On est attablé, soir après soir, dans un bar avec le frère de l’Arabe, Haroun. Je dis nous mais en réalité Haroun parle à un jeune universitaire qui travaille sur le meurtre de Moussa qui s’est produit il y 70 ans. Quand Moussa est mort, Haroun avait sept ans. Il est resté seul avec sa mère car son père, gardien de nuit, était parti depuis longtemps. Sa mère a reporté tous ses espoirs de vengeance sur lui mais aussi toute sa colère (car bien sûr il n’était pas le frère disparu). Haroun, dans son discours, le mépris des Roumi (les Français d’Algérie au temps de la colonisation) face au meurtre de son frère. Dans les articles, on ne mentionne même pas son nom, personne n’a prévenu la famille, pas de corps … La mère était illettrée mais conservait deux articles en son sein sur la mort de son fils. Elle a attendu que Haroun sache lire pour les décrypter (lui, a inventé les détails pour la contenter). Ils ont fuit Alger parce qu’ils ne savaient pas quoi faire d’autre mais là encore, ils n’ont pu échapper à l’ombre du frère. Le mère était devenue dure, en attente. Haroun libère sa famille le jour de l’Indépendance, quitte lui à se perdre encore plus. En fait, à ce moment il acquiert plutôt son indépendance face à sa mère, son histoire mais aussi son pays. Il sera singulier partout où il ira (où il vivra plutôt).
Le livre est donc l’histoire d’Haroun, plus détaillée dans sa jeunesse (7 à 27 ans), qu’il raconte à un universitaire dans un bar. Le langage est donc très parlé, mais c’est un parlé d’homme qui a déjà pris beaucoup de vin (la boisson préférée d’Haroun), pas suffisamment pour bégayer mais suffisamment pour ressasser sans fin la même histoire, en changeant des détails ou en en rajoutant. Il y a aussi de très belles perles au milieu du texte (qui montre une maîtrise de la langue extraordinaire).

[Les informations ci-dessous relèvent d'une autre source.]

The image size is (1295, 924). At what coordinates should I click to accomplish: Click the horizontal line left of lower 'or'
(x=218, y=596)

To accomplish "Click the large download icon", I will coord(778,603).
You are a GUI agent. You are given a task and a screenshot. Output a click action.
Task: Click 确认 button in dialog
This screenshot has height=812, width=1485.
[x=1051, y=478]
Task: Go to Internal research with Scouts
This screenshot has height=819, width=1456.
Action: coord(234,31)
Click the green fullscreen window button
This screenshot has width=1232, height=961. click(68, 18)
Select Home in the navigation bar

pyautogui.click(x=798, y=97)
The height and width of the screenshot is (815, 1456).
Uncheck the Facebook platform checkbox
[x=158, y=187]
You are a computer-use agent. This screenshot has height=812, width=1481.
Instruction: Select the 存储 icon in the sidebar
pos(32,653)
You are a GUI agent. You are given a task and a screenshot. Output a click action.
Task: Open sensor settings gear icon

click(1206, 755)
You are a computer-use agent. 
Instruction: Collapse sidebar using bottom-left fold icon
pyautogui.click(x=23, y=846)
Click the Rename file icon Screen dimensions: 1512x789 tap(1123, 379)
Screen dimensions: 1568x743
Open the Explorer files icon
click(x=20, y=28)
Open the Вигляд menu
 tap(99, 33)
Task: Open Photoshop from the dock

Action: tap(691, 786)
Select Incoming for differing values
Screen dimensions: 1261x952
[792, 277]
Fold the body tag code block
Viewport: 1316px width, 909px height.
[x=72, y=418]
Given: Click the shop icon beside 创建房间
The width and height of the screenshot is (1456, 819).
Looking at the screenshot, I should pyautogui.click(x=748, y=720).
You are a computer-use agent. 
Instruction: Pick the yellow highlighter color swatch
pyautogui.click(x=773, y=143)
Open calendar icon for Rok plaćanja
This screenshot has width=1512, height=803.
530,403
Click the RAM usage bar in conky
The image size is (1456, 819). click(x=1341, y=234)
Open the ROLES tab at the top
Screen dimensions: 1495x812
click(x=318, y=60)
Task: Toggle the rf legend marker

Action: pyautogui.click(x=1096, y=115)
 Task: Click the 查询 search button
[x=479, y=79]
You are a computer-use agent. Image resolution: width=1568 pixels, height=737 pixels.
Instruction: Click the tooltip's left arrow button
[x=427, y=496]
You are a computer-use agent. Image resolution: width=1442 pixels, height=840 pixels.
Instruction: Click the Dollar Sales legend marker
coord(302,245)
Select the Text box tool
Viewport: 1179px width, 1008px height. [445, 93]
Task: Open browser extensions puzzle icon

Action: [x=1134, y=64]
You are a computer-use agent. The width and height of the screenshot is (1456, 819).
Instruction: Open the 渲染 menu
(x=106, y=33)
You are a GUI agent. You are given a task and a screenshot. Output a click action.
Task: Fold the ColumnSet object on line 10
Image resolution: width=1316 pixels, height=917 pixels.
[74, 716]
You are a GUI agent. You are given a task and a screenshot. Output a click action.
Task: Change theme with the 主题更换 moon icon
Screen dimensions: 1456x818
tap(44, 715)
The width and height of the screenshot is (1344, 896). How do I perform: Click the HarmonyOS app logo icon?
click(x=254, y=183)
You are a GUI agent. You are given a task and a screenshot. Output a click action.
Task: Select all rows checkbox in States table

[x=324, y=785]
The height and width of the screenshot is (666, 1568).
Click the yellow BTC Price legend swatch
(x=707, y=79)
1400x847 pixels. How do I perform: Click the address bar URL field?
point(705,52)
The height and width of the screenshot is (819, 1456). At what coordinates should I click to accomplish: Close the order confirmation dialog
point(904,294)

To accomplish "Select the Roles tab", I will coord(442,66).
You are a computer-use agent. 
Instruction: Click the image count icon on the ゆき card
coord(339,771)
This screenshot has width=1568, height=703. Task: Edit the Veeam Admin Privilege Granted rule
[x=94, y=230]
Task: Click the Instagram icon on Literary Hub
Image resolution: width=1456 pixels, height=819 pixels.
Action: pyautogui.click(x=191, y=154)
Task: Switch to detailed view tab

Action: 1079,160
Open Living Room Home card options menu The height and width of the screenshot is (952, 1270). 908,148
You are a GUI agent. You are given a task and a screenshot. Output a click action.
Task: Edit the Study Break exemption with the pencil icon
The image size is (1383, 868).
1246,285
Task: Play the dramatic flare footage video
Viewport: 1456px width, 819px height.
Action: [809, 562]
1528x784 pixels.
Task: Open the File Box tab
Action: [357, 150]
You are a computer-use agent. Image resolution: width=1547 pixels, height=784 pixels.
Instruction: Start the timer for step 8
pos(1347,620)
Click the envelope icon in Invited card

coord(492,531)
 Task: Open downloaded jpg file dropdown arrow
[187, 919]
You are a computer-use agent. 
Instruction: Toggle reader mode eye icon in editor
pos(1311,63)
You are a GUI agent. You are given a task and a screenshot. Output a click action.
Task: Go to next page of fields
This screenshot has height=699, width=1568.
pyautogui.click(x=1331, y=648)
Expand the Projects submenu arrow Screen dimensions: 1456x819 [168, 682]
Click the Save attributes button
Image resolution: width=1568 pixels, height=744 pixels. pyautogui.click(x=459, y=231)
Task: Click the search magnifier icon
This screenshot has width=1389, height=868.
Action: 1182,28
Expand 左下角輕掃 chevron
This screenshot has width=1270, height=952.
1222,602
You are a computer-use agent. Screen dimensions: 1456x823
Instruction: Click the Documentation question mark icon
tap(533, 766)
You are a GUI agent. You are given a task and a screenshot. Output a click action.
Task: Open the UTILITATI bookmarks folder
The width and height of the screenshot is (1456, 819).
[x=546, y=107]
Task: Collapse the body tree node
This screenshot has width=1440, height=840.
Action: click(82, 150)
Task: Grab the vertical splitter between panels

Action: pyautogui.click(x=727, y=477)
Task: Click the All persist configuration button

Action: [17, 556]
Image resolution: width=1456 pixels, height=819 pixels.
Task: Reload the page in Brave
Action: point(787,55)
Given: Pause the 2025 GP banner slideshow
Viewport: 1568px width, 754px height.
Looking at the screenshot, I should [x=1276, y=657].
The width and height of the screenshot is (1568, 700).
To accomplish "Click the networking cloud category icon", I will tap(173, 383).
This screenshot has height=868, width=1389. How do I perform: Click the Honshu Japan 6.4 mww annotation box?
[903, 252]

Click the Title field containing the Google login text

J’ai eu beaucoup de mal avec le titre car j’étais persuadé qu’il s’agissait d’une véritable enquête quand j’ai commencé le livre mais en fait pas du tout (et puis en plus je n’avais pas vu la virgule dans le titre). C’est le point de vue de l’autre partie car nous n’avons eu que celui de Meursault depuis que le livre d’Albert Camus a été publié. À part ce tout petit bémol, je vous conseille cette lecture car ce premier roman est très bien écrit, singulier et qu’en plus il exploite jusqu’au bout une idée originale (je ne vois pas comment on aurait pu faire différemment).